**GOAL OF THE EXERCISE**
Extract the text of every entry below exactly; leave images out.
━━ INPUT
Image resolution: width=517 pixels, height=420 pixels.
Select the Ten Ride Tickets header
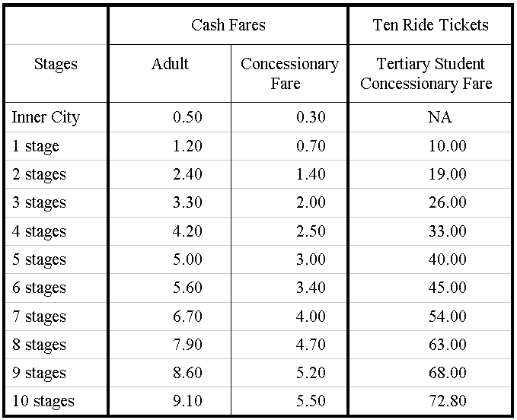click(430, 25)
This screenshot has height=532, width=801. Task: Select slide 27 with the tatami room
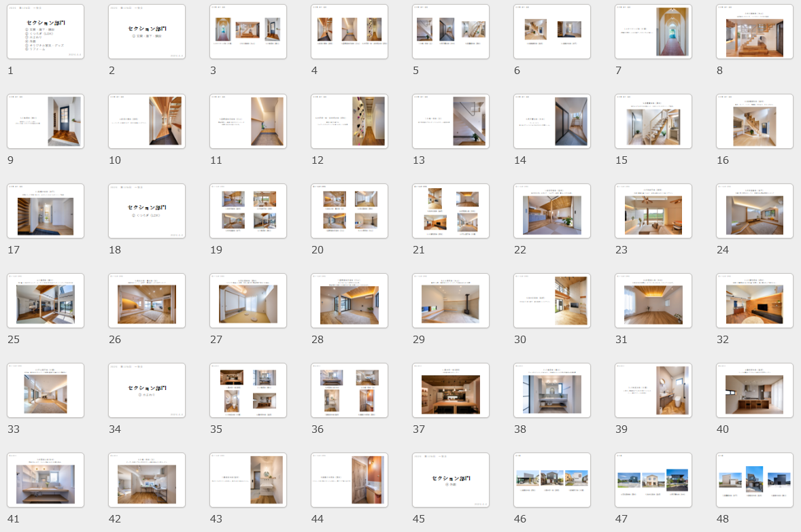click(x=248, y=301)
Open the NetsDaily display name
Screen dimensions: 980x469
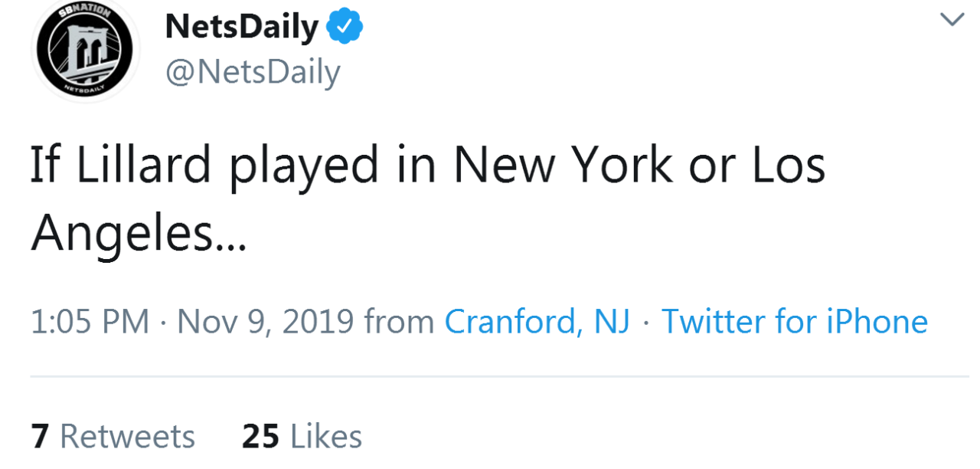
━━━━
**TASK RESULT**
Image resolution: width=517 pixels, height=420 pixels.
Select the Ten Ride Tickets header
click(430, 25)
This screenshot has height=532, width=801. Task: Select slide 27 with the tatami room
click(x=248, y=301)
Open the NetsDaily display name
Screen dimensions: 980x469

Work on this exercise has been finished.